Stored data entries:
##########

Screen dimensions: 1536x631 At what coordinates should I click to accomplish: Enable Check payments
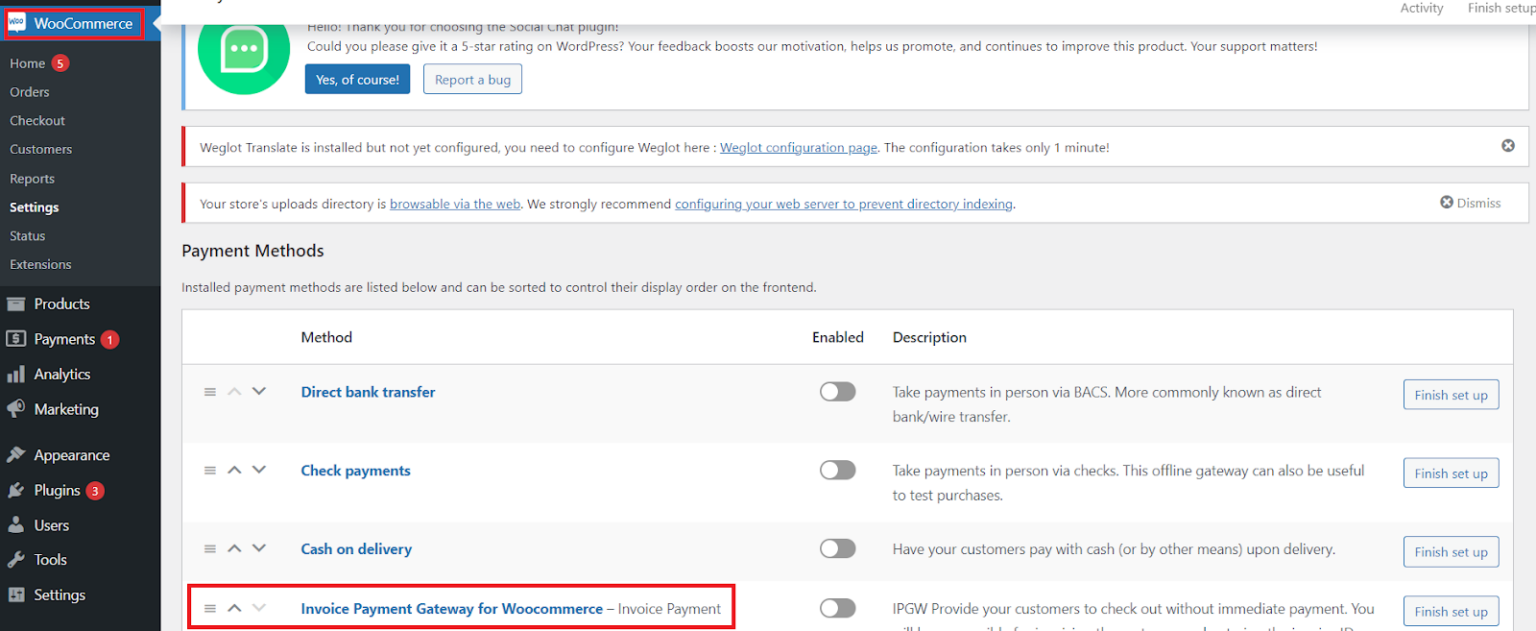click(837, 469)
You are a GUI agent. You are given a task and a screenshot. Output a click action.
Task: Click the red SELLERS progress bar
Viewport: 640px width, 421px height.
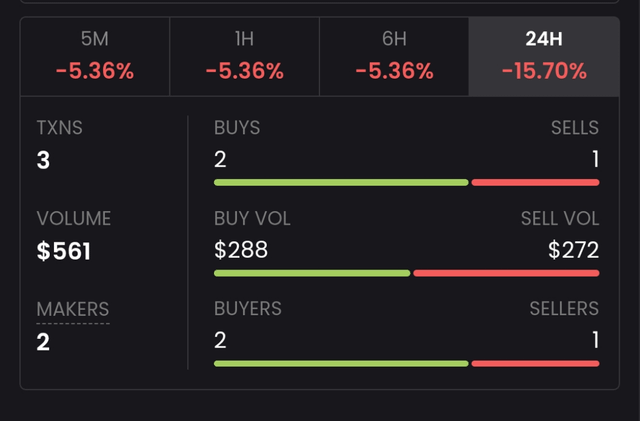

##########

What you are asked to do:
The task calls for repeating each line above exactly while excluding the pictures.

Result of this task:
Screen dimensions: 1536x631 At what coordinates should I click to accomplish: Enable Check payments
click(837, 469)
You are a GUI agent. You are given a task and a screenshot. Output a click action.
Task: Click the red SELLERS progress bar
Viewport: 640px width, 421px height.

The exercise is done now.